▶ **SHORT TASK**
Rewrite the lines below, swapping every "Screen dimensions" for "Display size" and keeping everything else unchanged. Leave the pictures out.

▶ **DATA FOR PROCESSING**
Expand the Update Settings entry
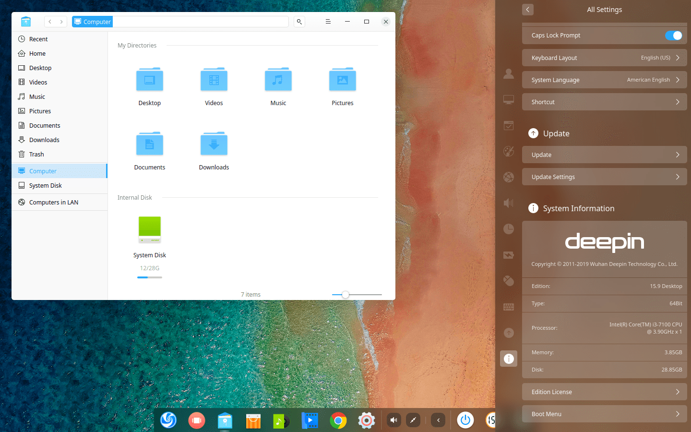 (x=604, y=177)
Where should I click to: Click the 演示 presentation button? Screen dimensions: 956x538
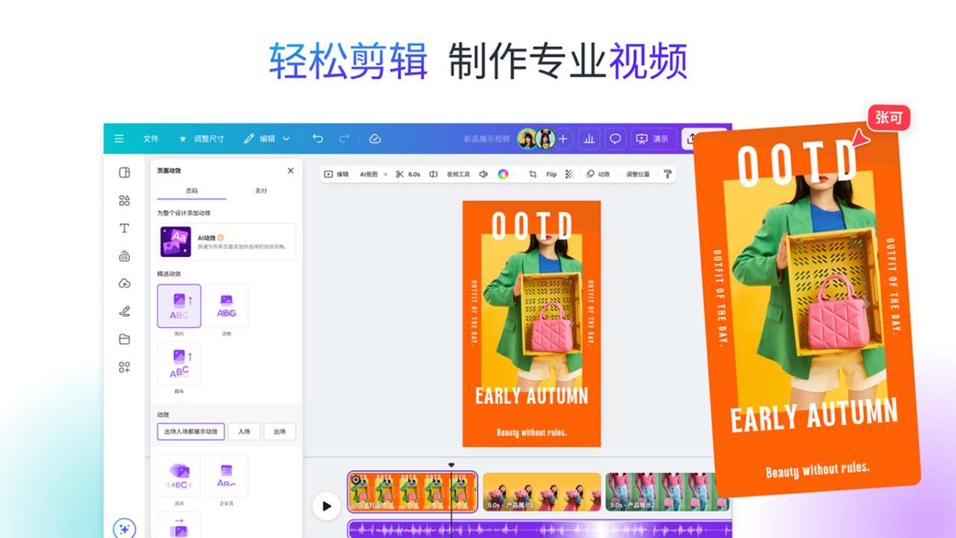coord(653,138)
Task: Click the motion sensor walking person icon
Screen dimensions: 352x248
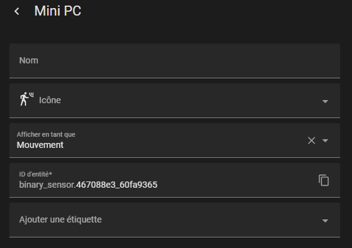Action: click(27, 99)
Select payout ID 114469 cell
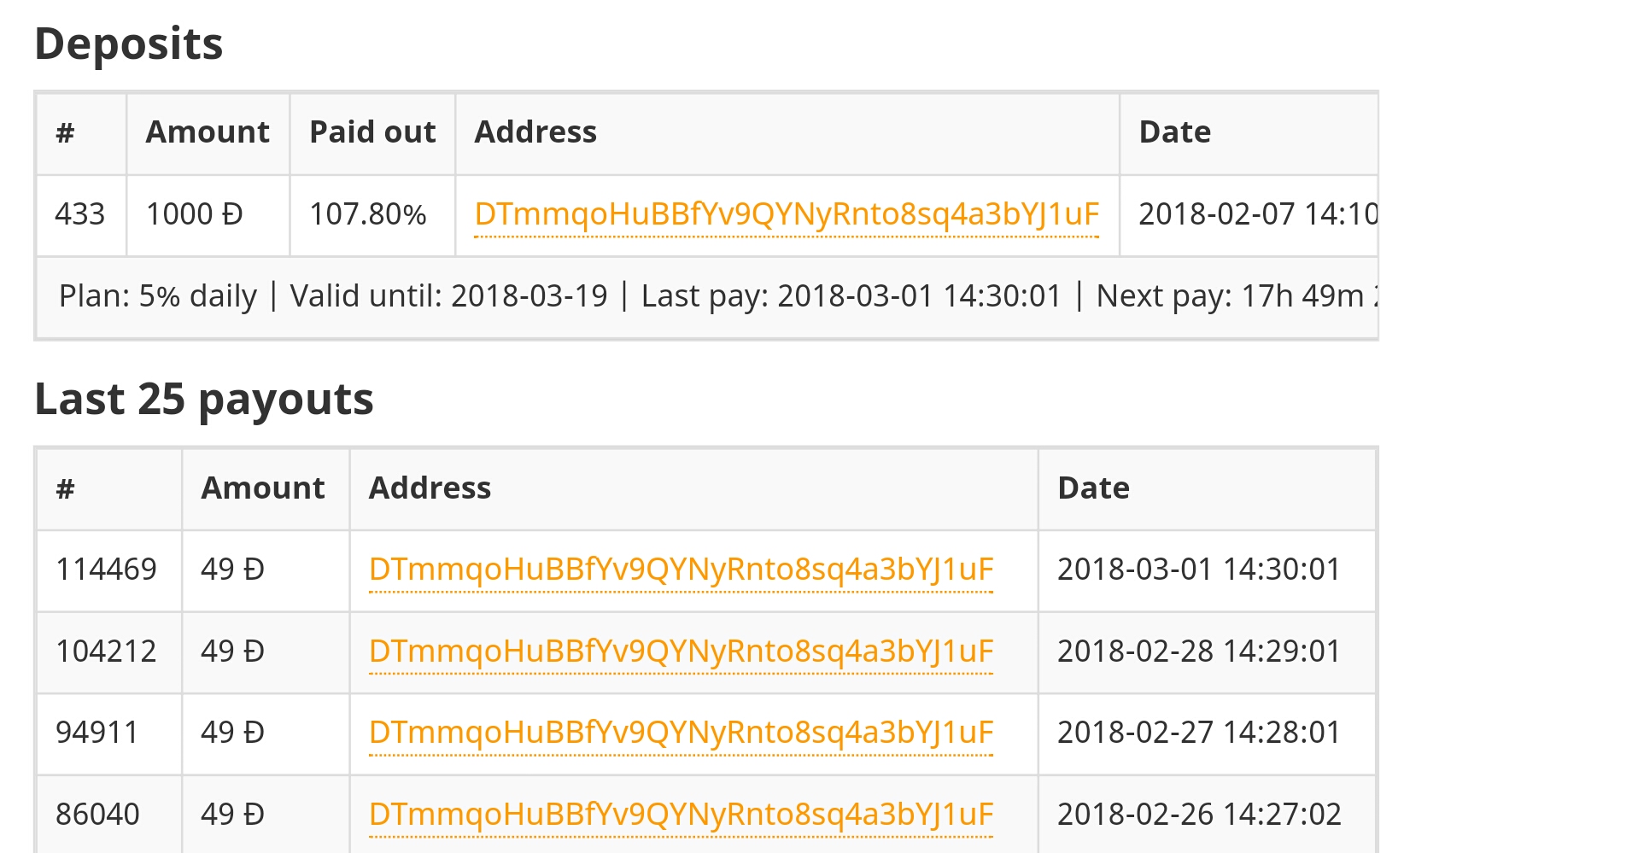Viewport: 1638px width, 853px height. pos(108,570)
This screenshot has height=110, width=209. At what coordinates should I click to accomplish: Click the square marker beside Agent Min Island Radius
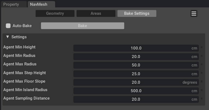point(202,90)
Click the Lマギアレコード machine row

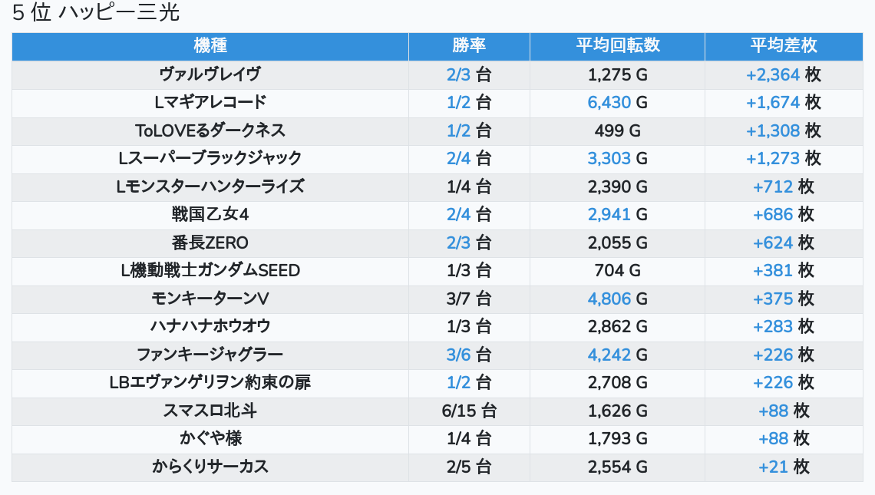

▶ **RESPONSE**
Expand the Update Settings entry
 (x=604, y=177)
Where should I click to: Click the 演示 presentation button? Display size: 956x538
coord(653,138)
Task: Click the motion sensor walking person icon
Display size: 352x248
Action: click(27, 99)
Select payout ID 114469 cell
Viewport: 1638px width, 853px height. pos(108,570)
This screenshot has height=110, width=209. At what coordinates should I click to accomplish: Click the square marker beside Agent Min Island Radius
point(202,90)
Click the Lマギアレコード machine row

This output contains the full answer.